Le lundi matin, Agathe pénétra dans le collège, le cœur un peu plus léger que les semaines précédentes.
Mais la réalité la rattrapa vite. Dans les couloirs, les regards en coin étaient encore là, lourds de jugements silencieux.

À la récréation, alors qu'elle s'asseyait seule sous le préau, elle entendit un groupe d’élèves chuchoter non loin :

— C’est elle, la fille de la "famille d'accueil", hein ?
— Ouais, une cassos. T’as vu ses fringues ? Pff...

Agathe sentit la honte grimper en elle, comme un poison.
Elle baissa la tête, tentant de se faire toute petite.

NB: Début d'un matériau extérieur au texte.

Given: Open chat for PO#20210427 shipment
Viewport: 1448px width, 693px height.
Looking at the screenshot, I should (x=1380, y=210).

Soudain, une voix s’éleva, forte et claire :

— Hé ! Fermez-la un peu. Vous savez rien.

C’était Julie, une fille de sa classe, courageuse malgré ses joues rougies par la colère.

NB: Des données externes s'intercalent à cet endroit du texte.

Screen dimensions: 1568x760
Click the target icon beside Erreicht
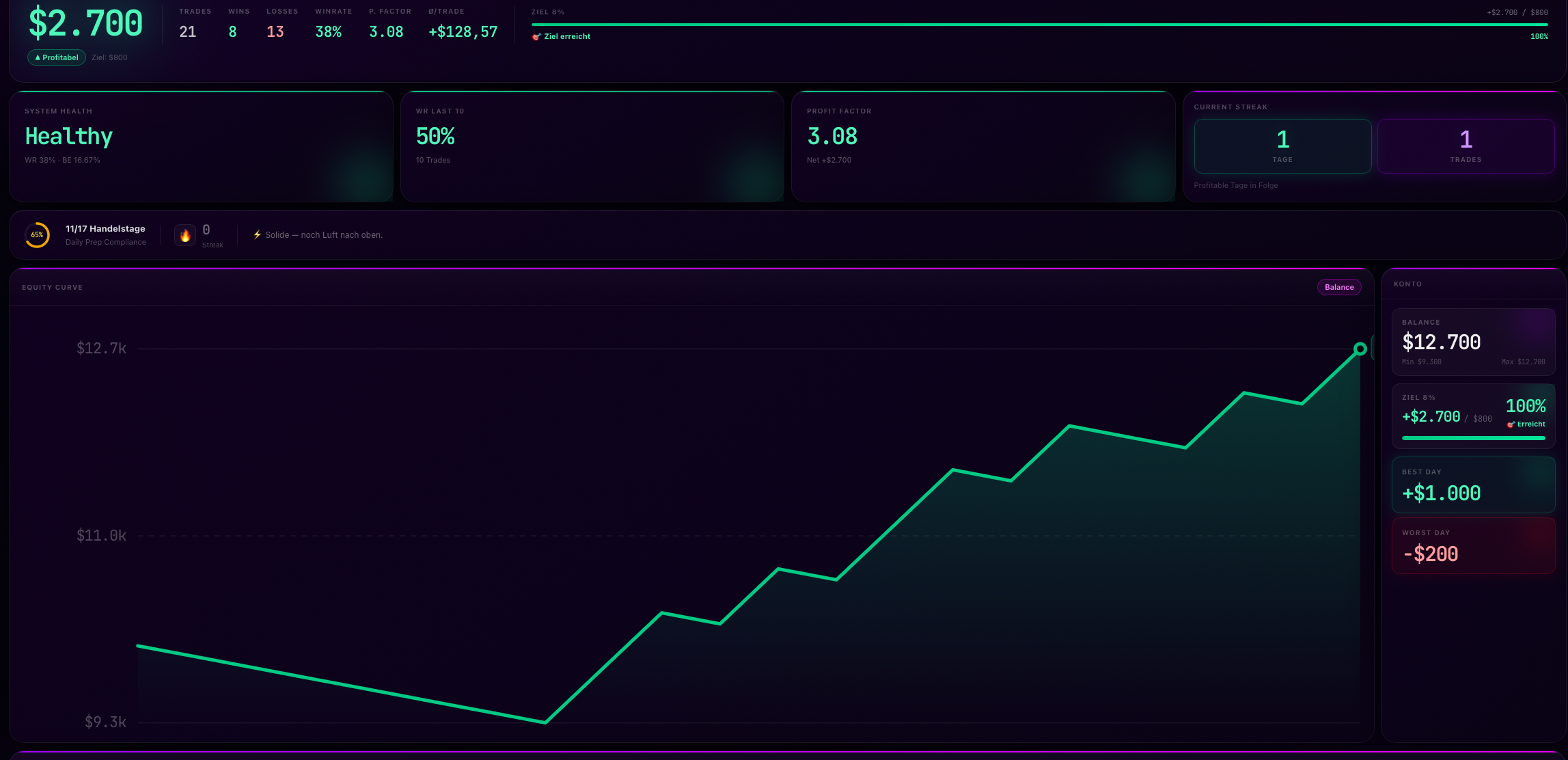pos(1511,424)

Les moqueries se turent aussitôt.
Mais Agathe n’en pouvait plus. Elle ramassa ses affaires à la hâte et partit en courant vers les toilettes.

Marie, qui passait par hasard dans la cour pour déposer des papiers au secrétariat, la vit filer, les larmes aux yeux.
Sans hésiter, elle la suivit.

Dans les toilettes, Agathe était recroquevillée contre un mur, secouée de sanglots silencieux.
Marie s'agenouilla près d'elle, sans un mot, et lui tendit doucement un mouchoir.

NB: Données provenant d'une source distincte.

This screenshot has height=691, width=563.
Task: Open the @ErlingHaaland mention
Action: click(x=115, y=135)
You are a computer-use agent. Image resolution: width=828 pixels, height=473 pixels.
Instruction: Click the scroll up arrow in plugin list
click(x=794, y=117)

— Viens, ma puce. On rentre, murmura-t-elle.

Dans la voiture, Agathe regardait fixement la route, les yeux brillants.
Marie respecta son silence quelques minutes avant de parler doucement :

— Tu veux m’en parler ?

Agathe renifla.

— Ils... ils pensent que je vaux rien... Que je suis qu'une assistée...

Sa voix se brisa.
Marie posa une main sur son genou, un geste simple, plein de chaleur.

— Ils ont tort. Et même si parfois tu y crois un peu... nous, on sait la vérité, Agathe. Et on est là pour te la rappeler.

Le soir, dans leur lit, Marie et Virginie discutèrent à voix basse, sous les draps.

— Ça m’a brisé le cœur, souffla Marie. De la voir comme ça...

Virginie caressait distraitement la main de Marie, songeuse.

— On doit l’aider. Lui montrer qu’elle a de la valeur. Pas juste à travers nous... À travers ses pairs aussi.

— Mais comment ?

Un sourire malin étira les lèvres de Virginie.

— J’ai une idée. Laisse-moi m’en occuper demain.

Le lendemain matin, dans le gymnase, Virginie prit la classe d'Agathe en charge.
Pas d'échauffement aujourd’hui. Elle regarda les élèves, sérieuse.

— Mettez-vous en ligne, ordonna-t-elle.
— Prenez un bandeau et couvrez-vous les yeux.

Un murmure surpris courut dans la salle, mais tout le monde obéit.

Virginie marcha lentement devant eux, sa voix douce mais ferme :

— À chaque question que je vais poser, si la réponse est oui pour vous, avancez d’un pas. Si c’est non, vous restez sur place. Ne trichez pas. Ce n’est pas une compétition.

Elle commença avec des questions anodines :

— On vous a déjà fait un câlin cette semaine ?
— Quelqu’un vous a déjà donné un surnom affectueux ?

Les élèves riaient doucement au début. Certains avançaient, d’autres restaient immobiles.

Puis les questions changèrent de ton :

— On vous a déjà insulté ?
— Quelqu’un vous a-t-il déjà fait sentir que vous n’étiez pas assez bien ?
— Vous êtes-vous déjà senti seul, au point d’en avoir mal physiquement ?
— Vous a-t-on déjà frappé ? Blessé, humilié ?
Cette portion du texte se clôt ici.